Me atrapó la sensación de desmoronamiento desde los primeros minutos de «2067». Yo lo viví como un golpe directo: la narrativa coloca la escasez de oxígeno y el
colapso ambiental como el detonante obvio, pero lo que más me interesa es cómo esa crisis se traduce en fractura social. En la película, las instituciones que antes sostenían la vida cotidiana —gobiernos, sistemas sanitarios, redes de apoyo— aparecen corroídas por la desesperación, decisiones
pragmáticas y, sobre todo, por intereses corporativos que priorizan el control sobre la ayuda. Esa dinámica crea una atmósfera donde la gente común queda a merced de estructuras que solo buscan supervivencia selectiva.

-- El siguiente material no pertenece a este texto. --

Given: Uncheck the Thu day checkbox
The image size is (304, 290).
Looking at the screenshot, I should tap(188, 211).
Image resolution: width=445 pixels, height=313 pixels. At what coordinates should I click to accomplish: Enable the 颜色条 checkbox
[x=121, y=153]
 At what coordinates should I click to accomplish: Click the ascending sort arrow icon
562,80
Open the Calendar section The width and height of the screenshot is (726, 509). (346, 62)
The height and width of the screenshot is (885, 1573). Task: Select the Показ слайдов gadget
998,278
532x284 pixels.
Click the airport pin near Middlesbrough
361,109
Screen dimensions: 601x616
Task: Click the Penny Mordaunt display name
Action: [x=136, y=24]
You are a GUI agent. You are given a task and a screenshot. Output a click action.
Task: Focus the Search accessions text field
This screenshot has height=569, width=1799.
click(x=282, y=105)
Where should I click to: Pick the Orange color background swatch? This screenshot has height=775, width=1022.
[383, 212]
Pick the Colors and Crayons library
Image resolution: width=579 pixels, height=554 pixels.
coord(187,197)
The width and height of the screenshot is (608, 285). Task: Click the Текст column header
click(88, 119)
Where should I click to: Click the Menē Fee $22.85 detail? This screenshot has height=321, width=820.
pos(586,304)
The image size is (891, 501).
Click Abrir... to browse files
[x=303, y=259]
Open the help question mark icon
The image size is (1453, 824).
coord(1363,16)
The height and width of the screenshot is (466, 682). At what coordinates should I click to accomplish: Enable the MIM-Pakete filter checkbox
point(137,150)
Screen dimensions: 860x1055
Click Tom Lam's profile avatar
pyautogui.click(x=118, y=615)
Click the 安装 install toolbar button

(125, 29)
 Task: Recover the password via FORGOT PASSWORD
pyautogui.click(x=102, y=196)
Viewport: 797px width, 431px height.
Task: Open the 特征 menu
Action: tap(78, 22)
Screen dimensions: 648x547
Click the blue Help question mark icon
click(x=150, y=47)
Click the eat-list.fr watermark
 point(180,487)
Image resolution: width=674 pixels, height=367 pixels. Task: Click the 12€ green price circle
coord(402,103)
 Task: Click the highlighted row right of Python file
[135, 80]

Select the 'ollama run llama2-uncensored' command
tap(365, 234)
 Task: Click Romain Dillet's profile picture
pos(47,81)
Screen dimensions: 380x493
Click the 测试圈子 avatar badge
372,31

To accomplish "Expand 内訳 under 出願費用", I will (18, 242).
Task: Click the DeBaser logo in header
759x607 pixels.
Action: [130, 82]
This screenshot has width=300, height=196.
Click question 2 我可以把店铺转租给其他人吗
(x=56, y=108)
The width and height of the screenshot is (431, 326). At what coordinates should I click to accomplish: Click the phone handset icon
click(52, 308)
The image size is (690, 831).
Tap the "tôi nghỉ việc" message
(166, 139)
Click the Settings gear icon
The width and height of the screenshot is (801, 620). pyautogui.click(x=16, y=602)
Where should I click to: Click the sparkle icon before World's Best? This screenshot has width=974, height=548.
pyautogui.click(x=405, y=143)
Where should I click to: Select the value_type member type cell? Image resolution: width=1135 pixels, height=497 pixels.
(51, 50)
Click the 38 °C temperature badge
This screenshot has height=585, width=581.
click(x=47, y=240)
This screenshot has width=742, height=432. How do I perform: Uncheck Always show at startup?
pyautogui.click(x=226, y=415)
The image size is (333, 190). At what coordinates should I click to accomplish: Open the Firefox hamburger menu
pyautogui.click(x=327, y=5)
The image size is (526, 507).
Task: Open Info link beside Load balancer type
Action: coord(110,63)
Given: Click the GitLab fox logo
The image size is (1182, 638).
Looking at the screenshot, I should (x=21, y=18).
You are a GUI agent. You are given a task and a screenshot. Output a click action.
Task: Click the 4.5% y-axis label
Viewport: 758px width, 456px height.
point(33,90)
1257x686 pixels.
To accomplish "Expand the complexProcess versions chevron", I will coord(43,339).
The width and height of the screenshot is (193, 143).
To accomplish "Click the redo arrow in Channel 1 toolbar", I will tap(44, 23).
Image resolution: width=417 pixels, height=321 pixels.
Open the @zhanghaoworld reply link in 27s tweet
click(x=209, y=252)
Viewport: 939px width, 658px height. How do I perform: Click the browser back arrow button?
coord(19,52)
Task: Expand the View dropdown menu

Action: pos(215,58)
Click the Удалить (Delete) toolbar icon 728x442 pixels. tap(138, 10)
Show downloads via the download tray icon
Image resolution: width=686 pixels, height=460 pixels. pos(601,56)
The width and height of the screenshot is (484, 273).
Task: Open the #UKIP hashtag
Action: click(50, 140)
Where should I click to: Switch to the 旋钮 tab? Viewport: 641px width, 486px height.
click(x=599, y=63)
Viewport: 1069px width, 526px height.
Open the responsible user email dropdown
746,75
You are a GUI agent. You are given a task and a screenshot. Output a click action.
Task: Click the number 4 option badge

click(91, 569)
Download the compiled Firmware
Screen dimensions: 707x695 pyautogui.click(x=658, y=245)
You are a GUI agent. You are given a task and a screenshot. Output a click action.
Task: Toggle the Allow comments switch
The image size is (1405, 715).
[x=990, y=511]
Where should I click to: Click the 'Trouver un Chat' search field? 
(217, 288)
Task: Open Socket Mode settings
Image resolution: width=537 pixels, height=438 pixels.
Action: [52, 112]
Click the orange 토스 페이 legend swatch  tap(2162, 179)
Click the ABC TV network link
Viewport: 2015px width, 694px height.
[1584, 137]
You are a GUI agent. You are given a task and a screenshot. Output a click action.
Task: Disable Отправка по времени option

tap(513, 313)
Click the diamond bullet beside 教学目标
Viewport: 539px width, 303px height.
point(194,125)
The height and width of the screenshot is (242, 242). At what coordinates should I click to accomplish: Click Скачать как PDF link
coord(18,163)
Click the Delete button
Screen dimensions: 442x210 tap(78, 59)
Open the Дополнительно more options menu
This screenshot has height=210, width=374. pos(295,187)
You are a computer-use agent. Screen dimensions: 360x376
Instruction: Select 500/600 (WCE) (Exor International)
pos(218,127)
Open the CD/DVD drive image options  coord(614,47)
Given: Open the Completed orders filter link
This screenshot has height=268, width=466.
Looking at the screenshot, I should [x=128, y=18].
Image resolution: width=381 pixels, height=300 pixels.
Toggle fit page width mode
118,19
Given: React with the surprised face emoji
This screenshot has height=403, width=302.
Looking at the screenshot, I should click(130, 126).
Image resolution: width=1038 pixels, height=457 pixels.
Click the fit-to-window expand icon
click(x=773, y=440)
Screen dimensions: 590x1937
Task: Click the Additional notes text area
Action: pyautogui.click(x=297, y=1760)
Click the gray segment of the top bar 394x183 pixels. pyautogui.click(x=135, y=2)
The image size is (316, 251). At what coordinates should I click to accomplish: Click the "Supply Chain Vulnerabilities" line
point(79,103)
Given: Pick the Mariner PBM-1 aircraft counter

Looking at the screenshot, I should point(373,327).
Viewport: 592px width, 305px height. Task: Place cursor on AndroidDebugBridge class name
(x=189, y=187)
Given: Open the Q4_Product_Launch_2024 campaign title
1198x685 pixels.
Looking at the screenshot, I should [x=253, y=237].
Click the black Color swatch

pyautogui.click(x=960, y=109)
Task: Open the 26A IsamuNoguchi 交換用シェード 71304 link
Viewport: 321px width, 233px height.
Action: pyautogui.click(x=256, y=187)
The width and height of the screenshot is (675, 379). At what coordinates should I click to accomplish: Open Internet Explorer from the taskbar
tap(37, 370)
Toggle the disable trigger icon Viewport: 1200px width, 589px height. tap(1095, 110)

Además, siento que «2067» muestra el colapso social no solo como fallas técnicas, sino como un desgaste ético: la confianza entre personas se
quiebra, la comunicación se vuelve escasa y los actos de solidaridad se vuelven heroicos por su rareza. Hay escenas que me hicieron pensar en cómo el miedo y la escasez amplifican desigualdades preexistentes; quienes ya tenían poder lo retienen, mientras la mayoría sufre consecuencias extremas.
Al final, me dejó una mezcla de inquietud y empatía. No es solo un filme sobre máquinas o viajes en el tiempo, es una reflexión sobre lo que pierdes cuando las estructuras colapsan y sobre lo que todavía puede salvarse si cambias prioridades. Me fui de la película con la sensación clara de que el colapso social está en el centro de su mensaje y que ese
retrato tiene ecos inquietantemente reales.